Aquí tienes un amigo
Esta vez había sido un fiasco, pues siempre me daban alcohol ilimitado por ser el maestro de ceremonias en los eventos que presentaba. Sin embargo, en la reunión de exalumnos no dieron nada; solo dos cervezas. Por supuesto que los asistentes sí tenían acceso a la barra libre, pero yo no. Y además, para colmo, alguien murió.
Me habían contratado por un salario mínimo para la reunión de exalumnos. Yo accedí porque el trabajo estaba bien escaso. Y pensar que yo era el duro de los maestros de ceremonias. El Maestro de los maestros de ceremonias. Había trabajado, por ejemplo, en la televisión, lo cual es lo máximo a lo cual uno puede aspirar. Presentaba un programa de variedades en el que la gente iba a contarme sus problemas y yo los solucionaba. Se llamaba “Aquí tienes un amigo”.
Era un programa auspiciado por cierta congregación religiosa. Al programa iban drogadictos, alcohólicos, padres abusadores, asesinos, etc. Hablaban conmigo. Al principio todos eran reticentes. Decían que tenían que matar, o que tenían que tomar vodka todos los días, que no sabían porqué, que solo empezaban a tomar y que seguían así todos los días. Luego el público los recriminaba. Yo era una parte medianamente comprensiva entre el público y el invitado, que los invitaba a dialogar. Convencía al invitado de que todo estaba bien, de que él era más que una botella de ron. Al final había una especie de renacimiento espiritual del invitado, que lloraba y me abrazaba. Yo miraba a la cámara, sonriendo, sin decir una palabra, hasta que sonaba la canción del final y yo decía, apuntando con el dedo derecho a la cámara: “Aquí tienes un amigo”.
Esta fue una de las mejores épocas de mi vida. La otra fue en un concurso de cuentos, precisamente en el colegio. Porque en mi colegio todos éramos amigos. Nadie peleaba con nadie, en serio. Íbamos a parques a tomar cerveza y a cantar canciones.

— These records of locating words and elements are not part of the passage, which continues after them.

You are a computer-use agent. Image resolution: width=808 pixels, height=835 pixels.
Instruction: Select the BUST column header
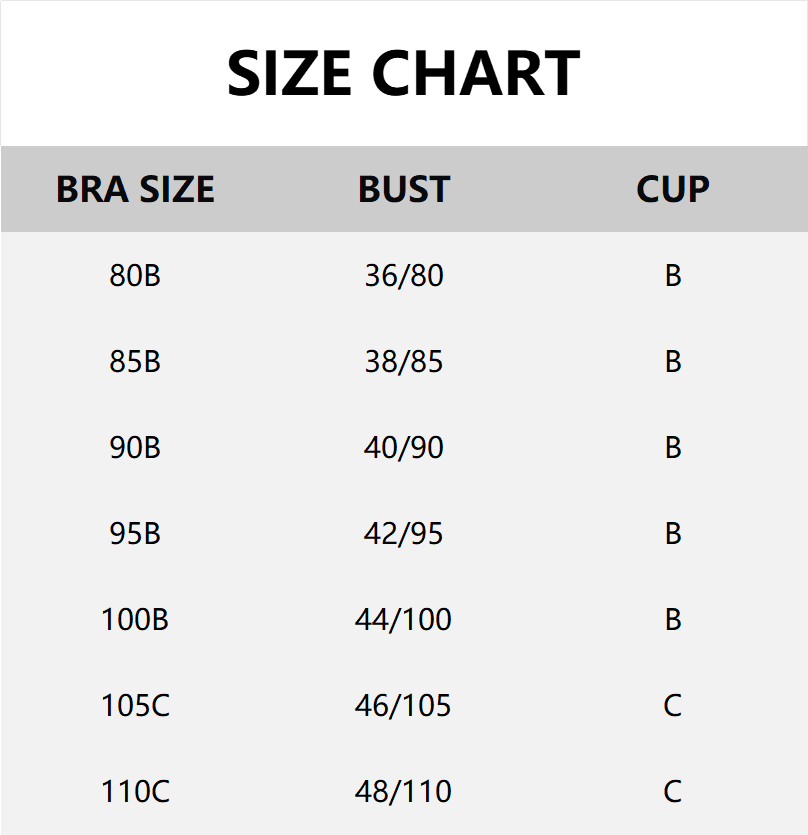(x=404, y=189)
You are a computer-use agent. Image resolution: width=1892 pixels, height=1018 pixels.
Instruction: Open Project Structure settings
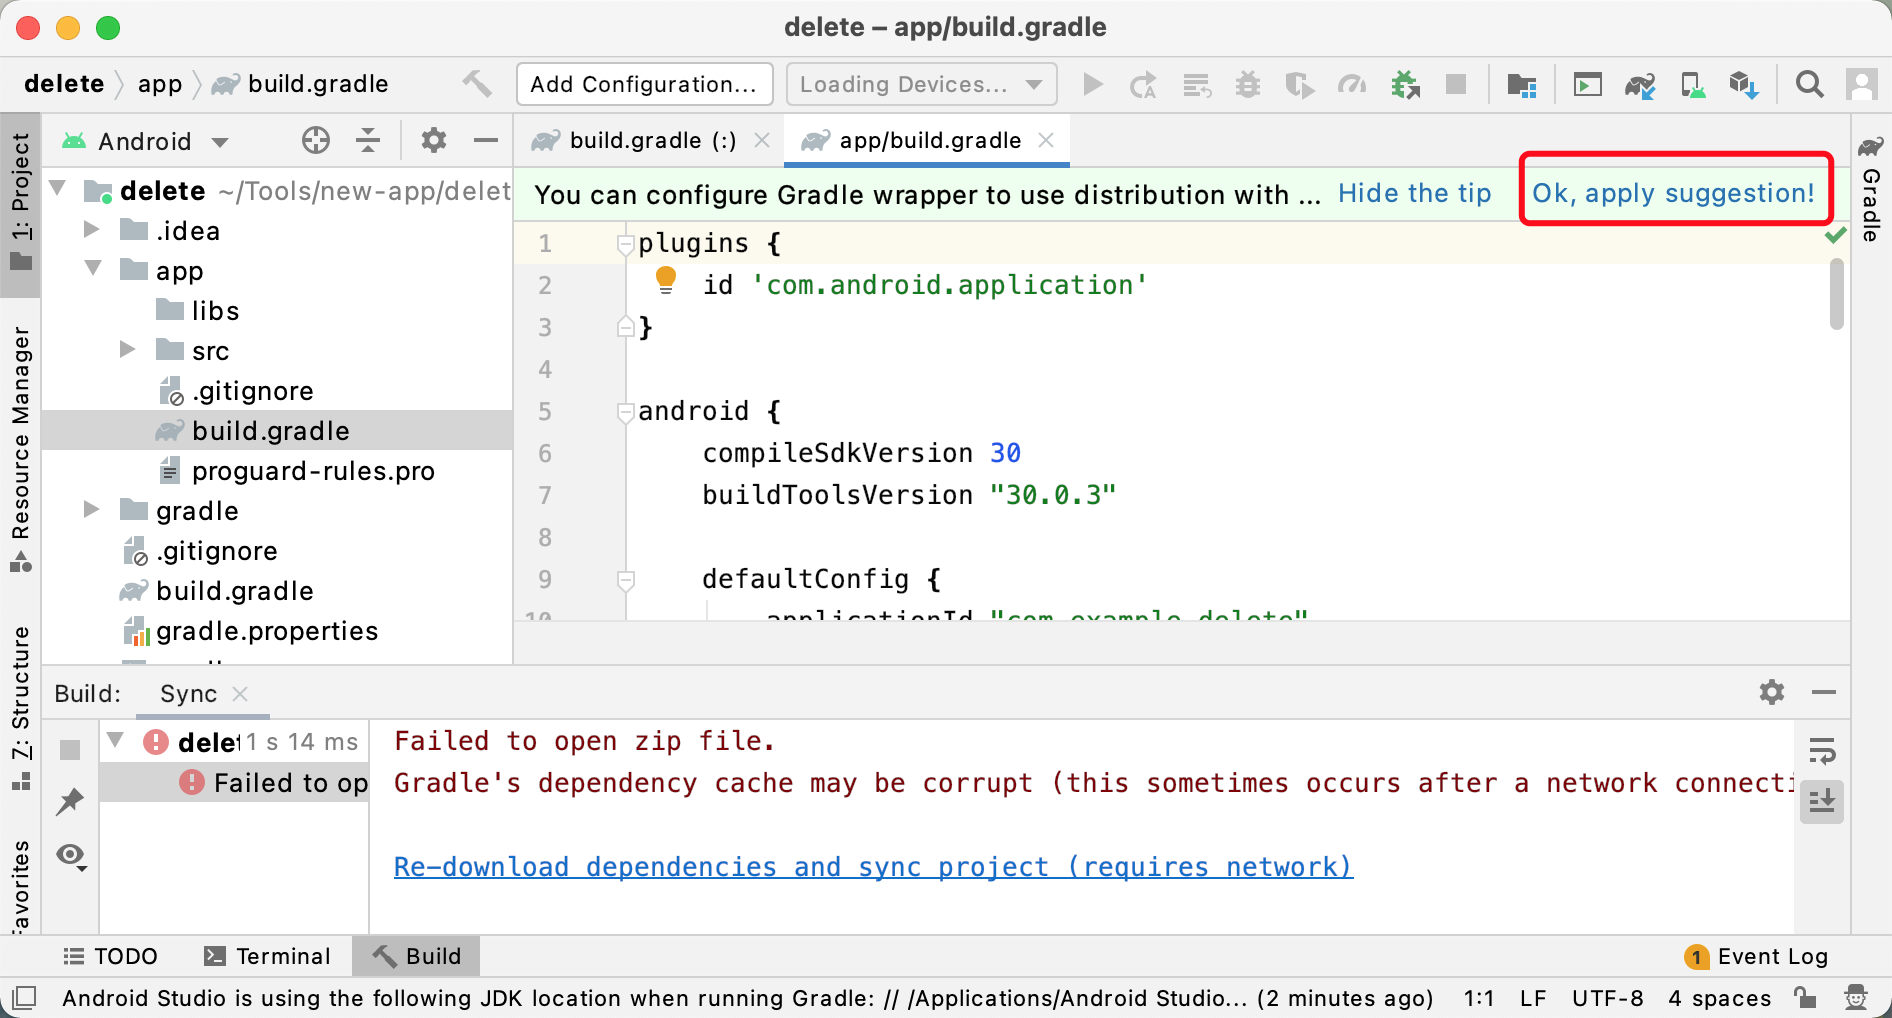tap(1522, 84)
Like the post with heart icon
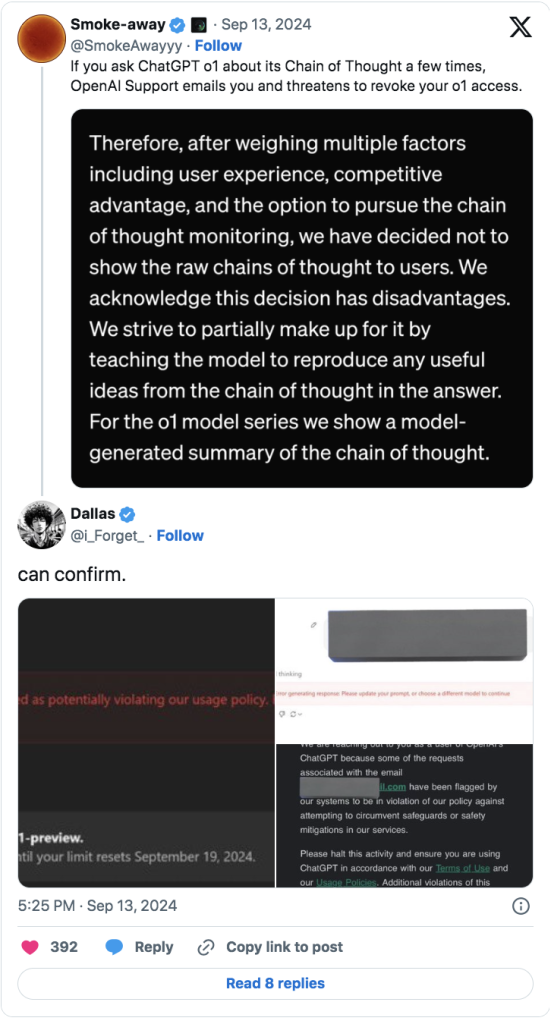This screenshot has height=1024, width=551. (31, 947)
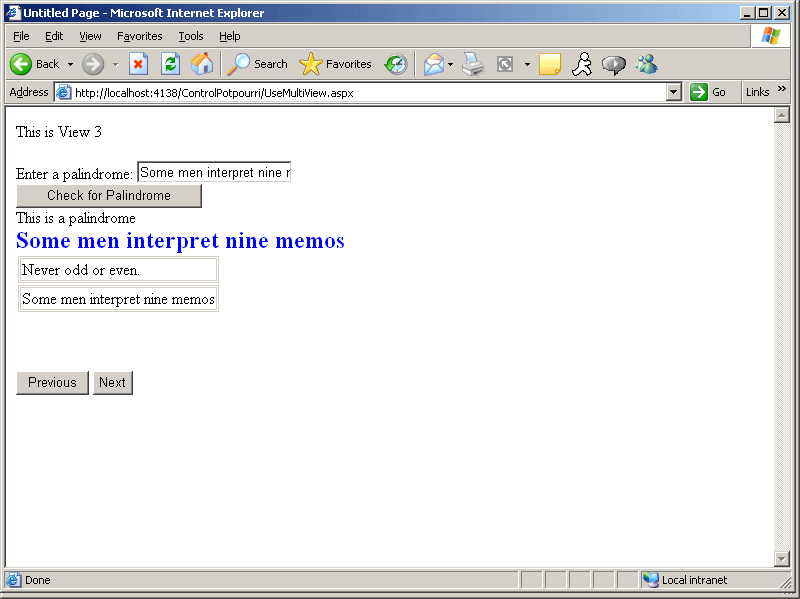Click the Mail envelope icon
The image size is (800, 599).
click(433, 64)
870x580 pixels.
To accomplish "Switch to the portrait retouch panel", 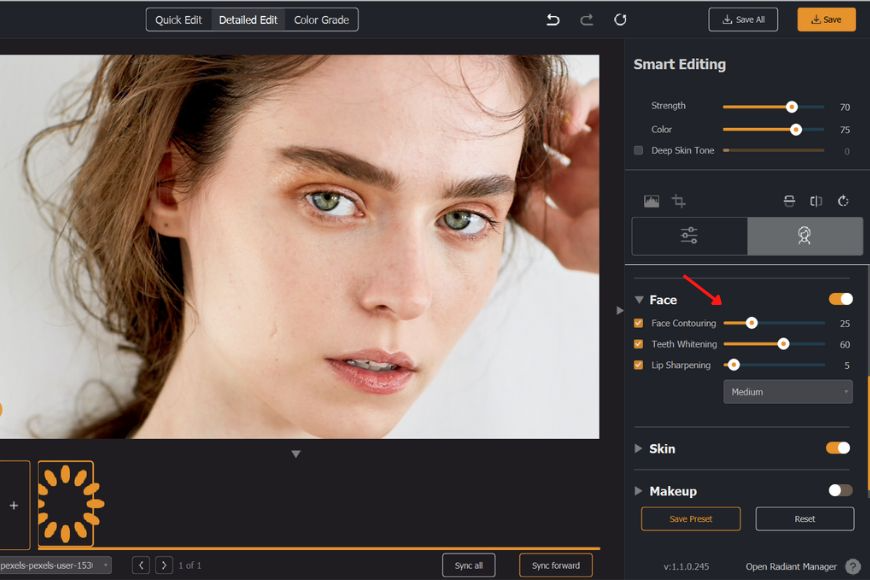I will (x=805, y=236).
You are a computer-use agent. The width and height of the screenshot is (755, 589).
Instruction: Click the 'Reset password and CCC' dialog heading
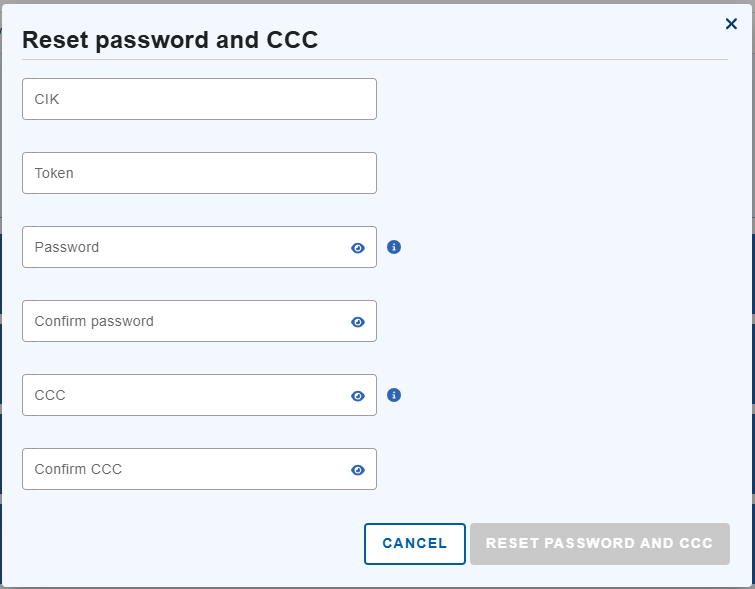170,40
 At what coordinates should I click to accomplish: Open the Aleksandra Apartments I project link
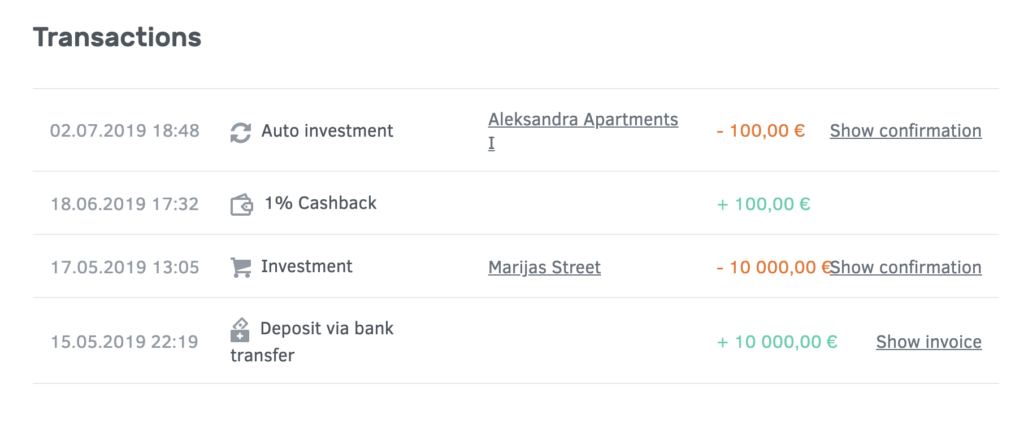pos(583,131)
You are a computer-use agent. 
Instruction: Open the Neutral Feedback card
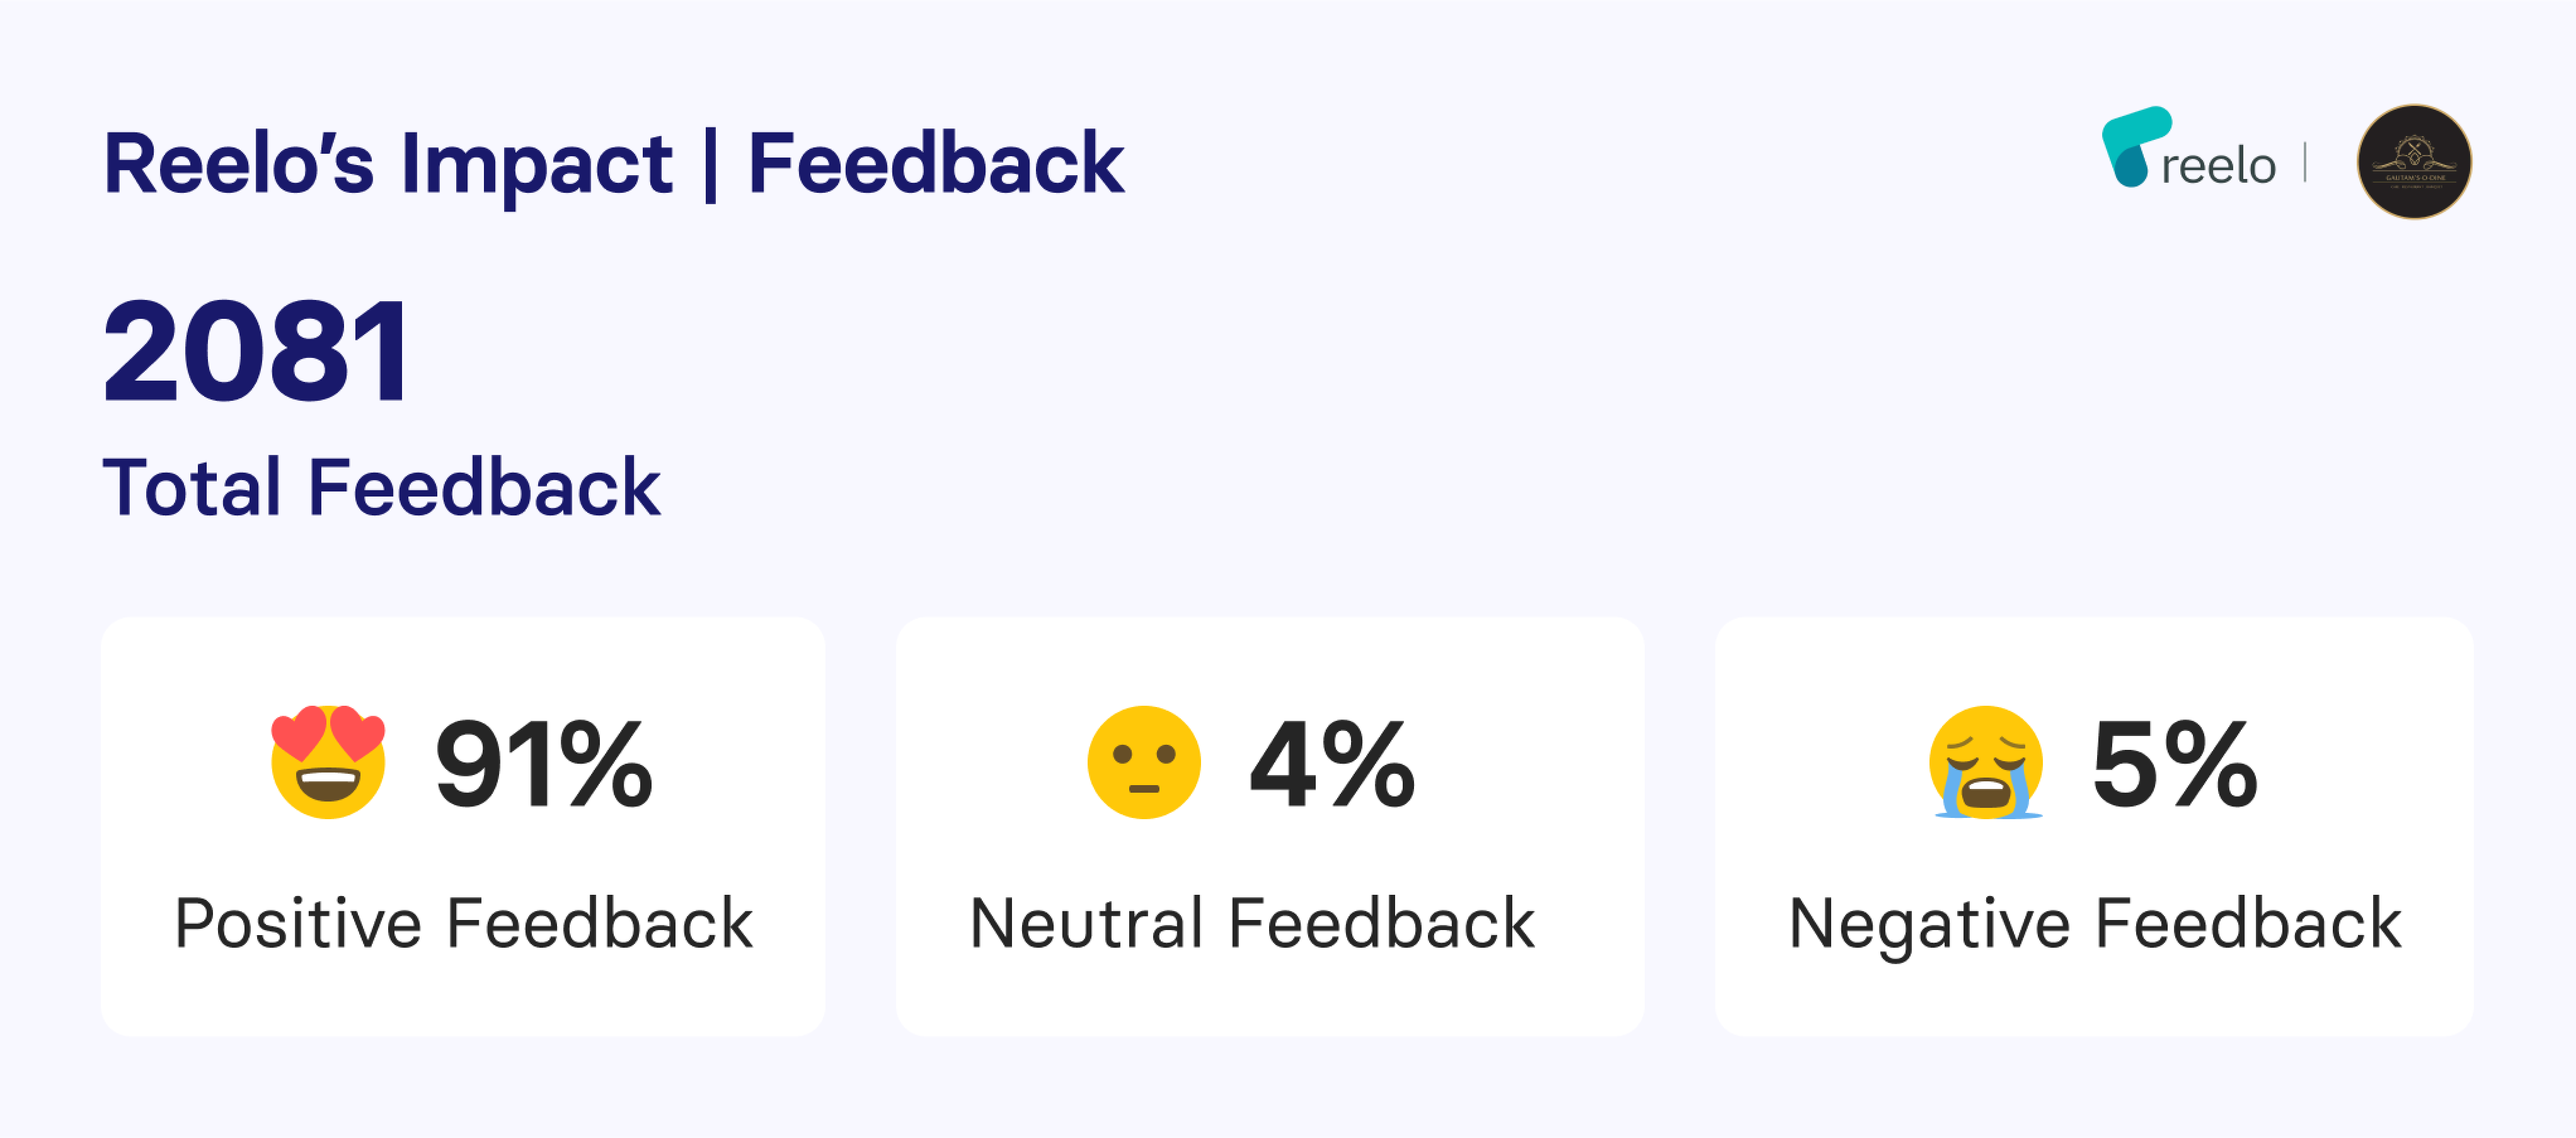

Lo que quiero decir es que tanto en la televisión como en el concurso de escritura yo sentía que hacía algo importante. Una vez estaba comprando comida en un supermercado y una mujer se me acercó y me dijo que me agradecía demasiado por salvar a su esposo, que era drogadicto y que yo lo había puesto al servicio de algo más grande. Y así me lo dijo, usando la palabra “demasiado”:
––Se lo agradezco demasiado ––dijo. Y a mí me gustó esto porque sonaba a que había sido una ayuda exagerada. Una ayuda que no necesitaba, pero que había servido.
Yo le dije que fuéramos a mi apartamento. Y nos acostamos. Es decir, no pasó nada estrictamente sexual. No “nos acostamos” en el sentido en que la gente se acuesta. Pero yo le pude tocar los pies y las piernas y la mujer hizo cara de que le gustaba, abriendo la boca en O y cerrando los ojos y luego abriéndolos para ver la bombilla que iluminaba mi cuarto. Luego de unas horas la mujer se fue. Pero yo quedé con esa sensación de que había hecho algo bueno. El esposo de la señora debe ser muy afortunado.
Sin embargo, las buenas épocas habían pasado. Ahora tenía contratos modestos cada dos meses aproximadamente, lo cual me ayudaba a pagar los servicios, a comprar comida y a pagar el arriendo de un aparta-estudio. Pero, repito, solo me alcanzaba, no tenía lujos. Menos mal nunca me había casado. Solo salía a veces con muchachas. Digo “muchachas” porque eran más jóvenes que yo. Más o menos pasaba así:
- Una muchacha se me acercaba. Me preguntaba que si nos conocíamos. Yo le respondía que no.
- La muchacha me decía que sí, que nos teníamos que conocer.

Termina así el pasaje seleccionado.